(Saved data entries)
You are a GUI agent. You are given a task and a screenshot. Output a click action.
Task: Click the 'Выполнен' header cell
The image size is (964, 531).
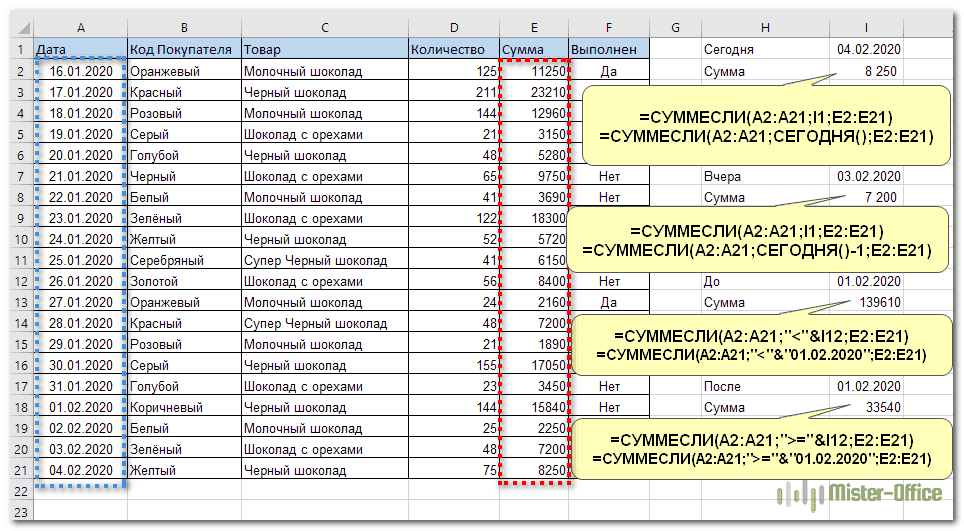[608, 49]
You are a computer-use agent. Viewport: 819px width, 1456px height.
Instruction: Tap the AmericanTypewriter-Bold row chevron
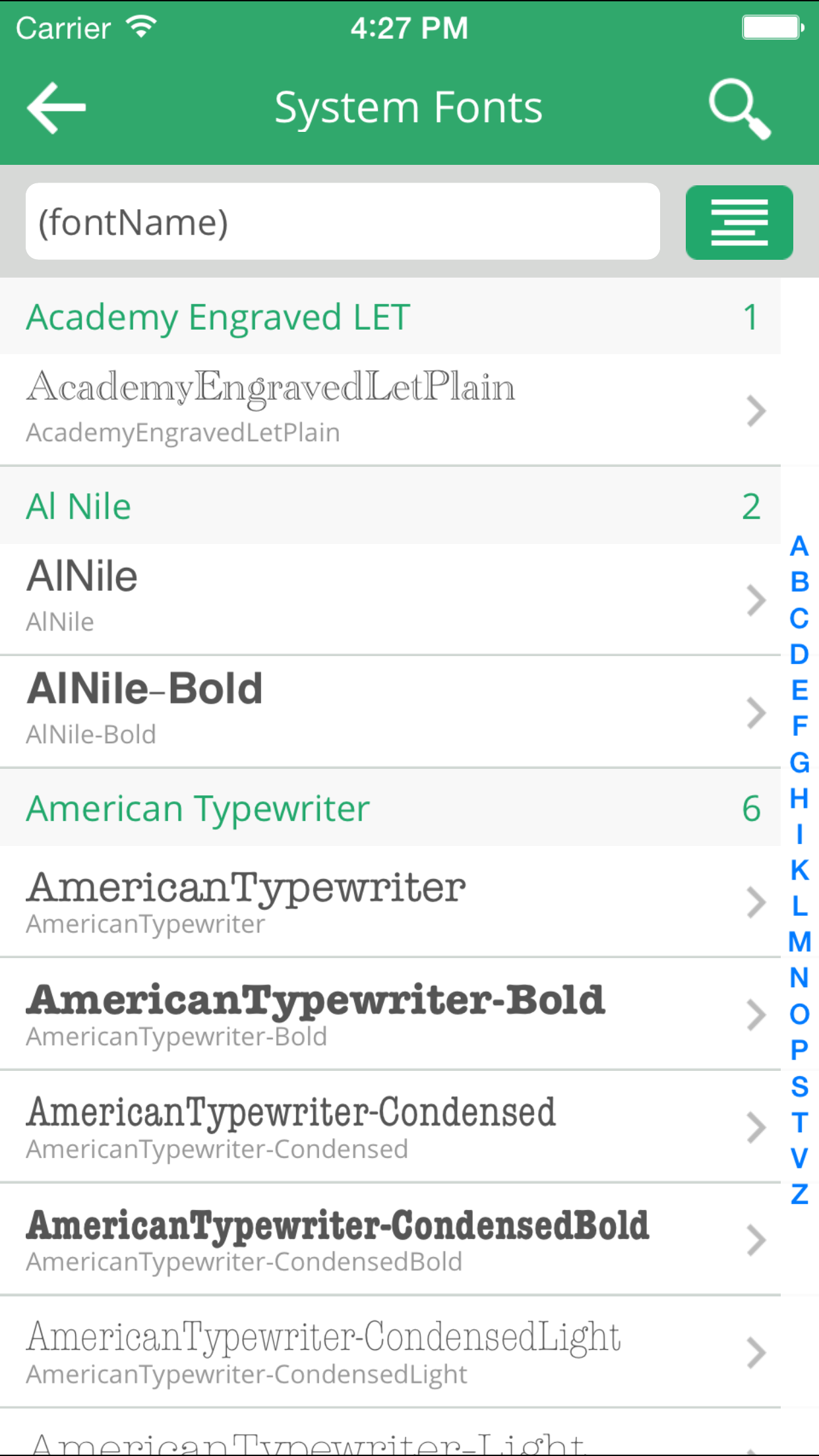coord(756,1015)
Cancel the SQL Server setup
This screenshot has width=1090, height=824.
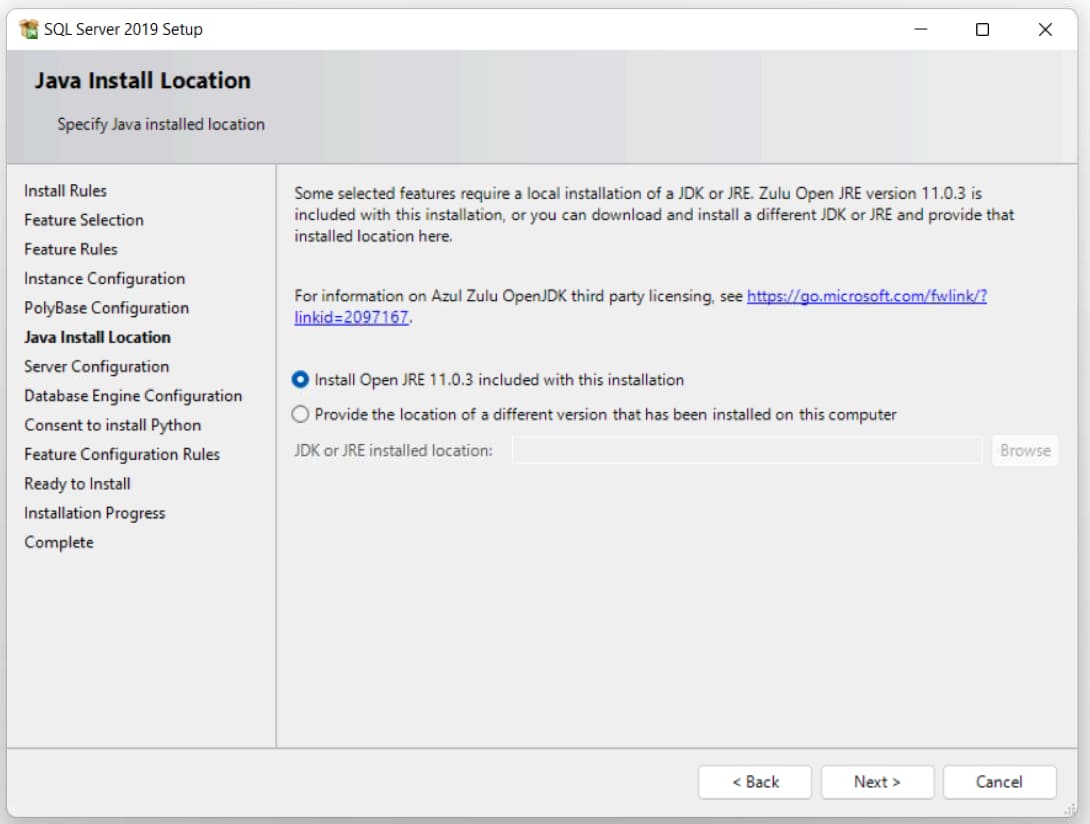(x=999, y=782)
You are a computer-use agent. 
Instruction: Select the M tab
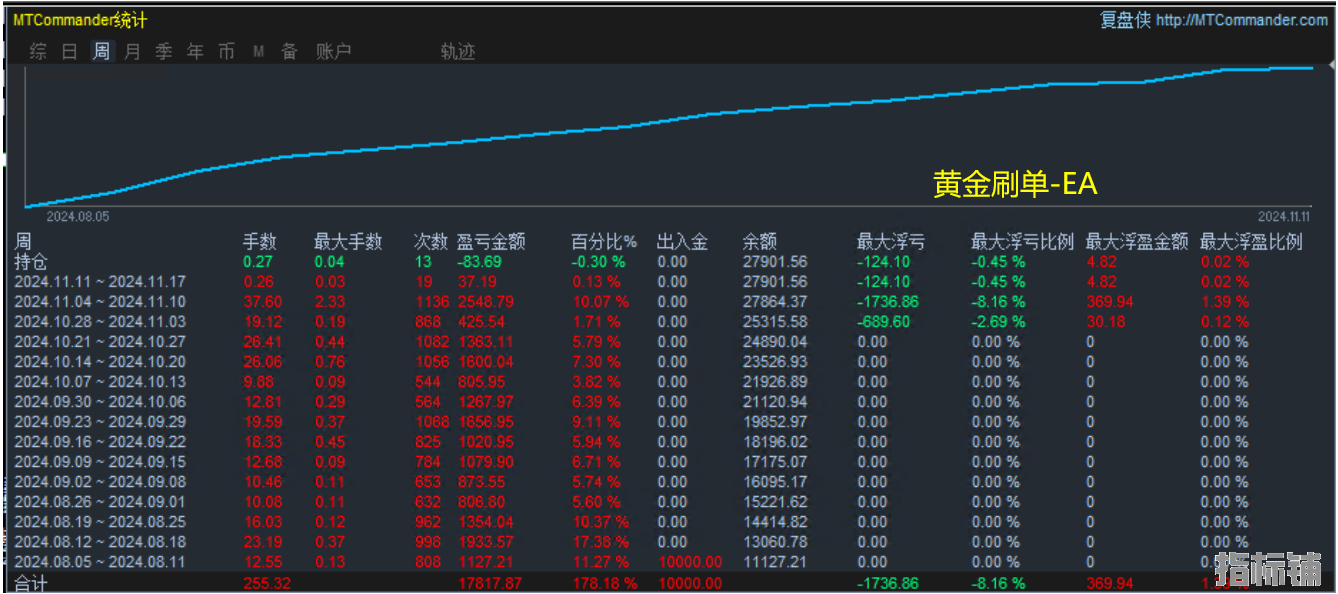tap(258, 51)
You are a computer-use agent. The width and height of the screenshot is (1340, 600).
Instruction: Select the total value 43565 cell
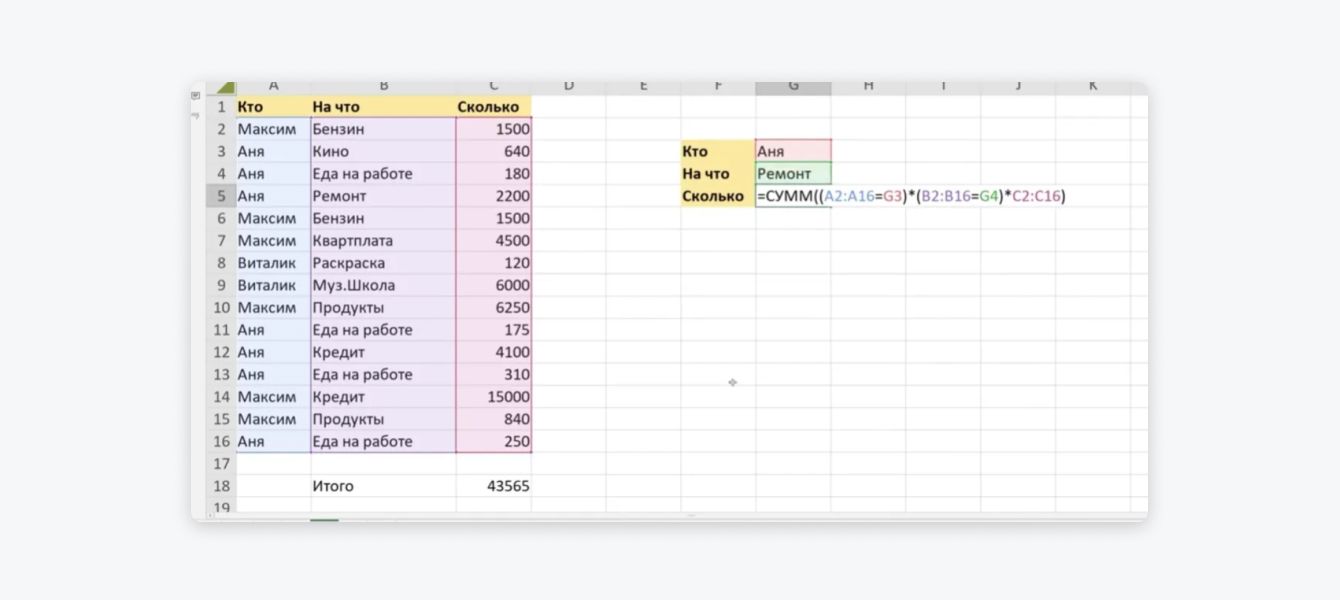[x=493, y=486]
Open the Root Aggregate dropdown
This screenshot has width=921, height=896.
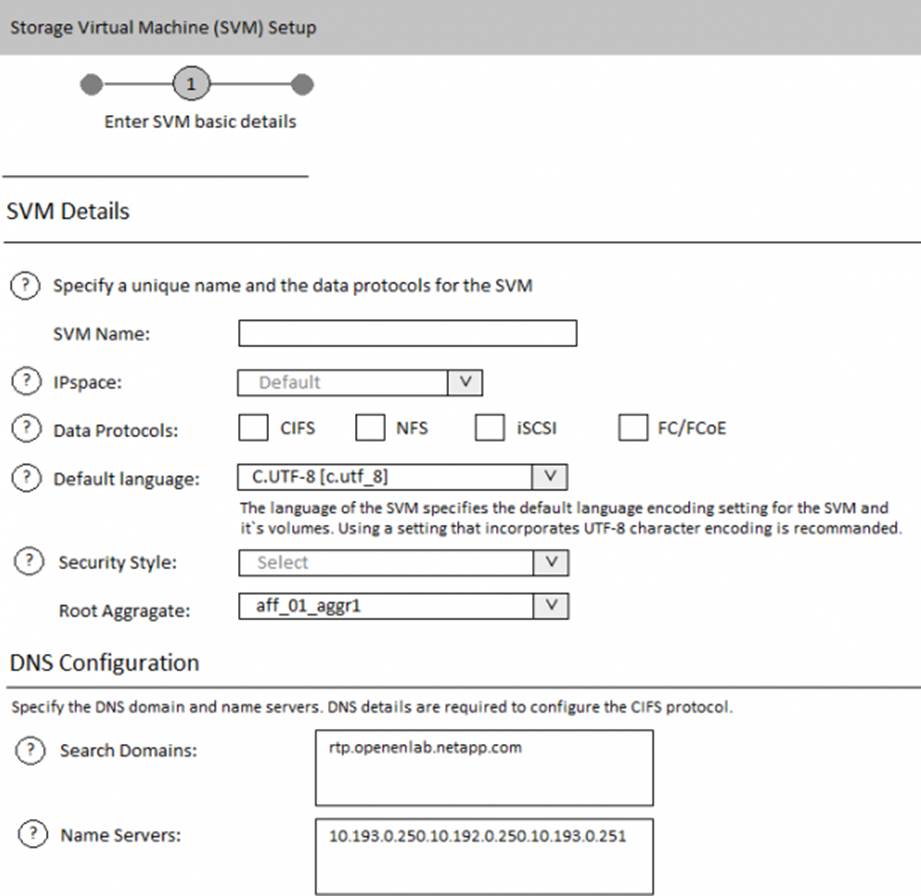[551, 606]
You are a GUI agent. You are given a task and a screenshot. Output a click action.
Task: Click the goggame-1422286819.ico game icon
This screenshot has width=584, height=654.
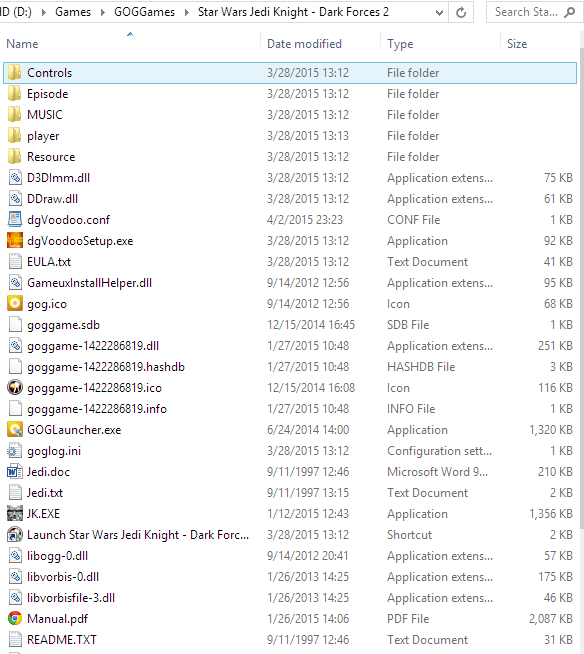(x=15, y=387)
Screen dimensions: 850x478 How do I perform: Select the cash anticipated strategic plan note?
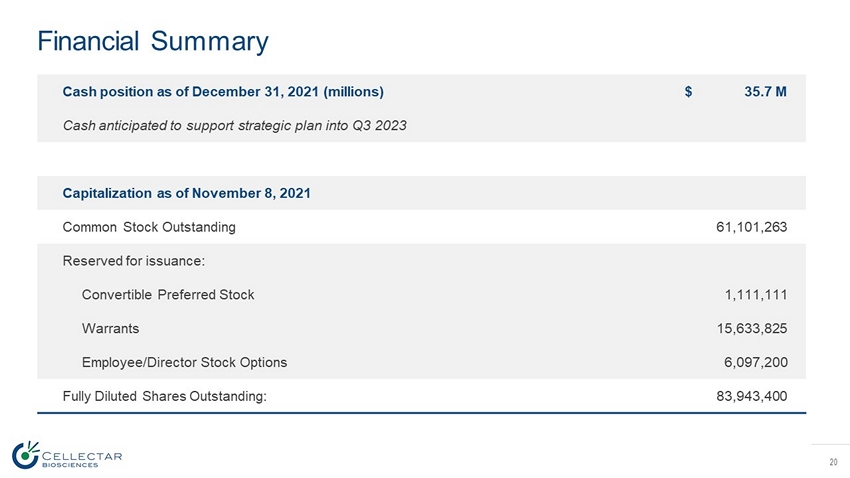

> Exercise
Starting at the line with "You are a computer-use agent. The", reproduce exactly each line through the end of the entries, including the first and the last, and skip the pictures.

> Answer space
You are a computer-use agent. The width and height of the screenshot is (1340, 600).
Instruction: Select the total value 43565 cell
[x=493, y=486]
Open the Root Aggregate dropdown
This screenshot has width=921, height=896.
[551, 606]
You are a GUI agent. You are given a task and a screenshot. Output a click action.
Task: Click the goggame-1422286819.ico game icon
This screenshot has width=584, height=654.
(x=15, y=387)
Screen dimensions: 850x478 How do I perform: Select the cash anticipated strategic plan note?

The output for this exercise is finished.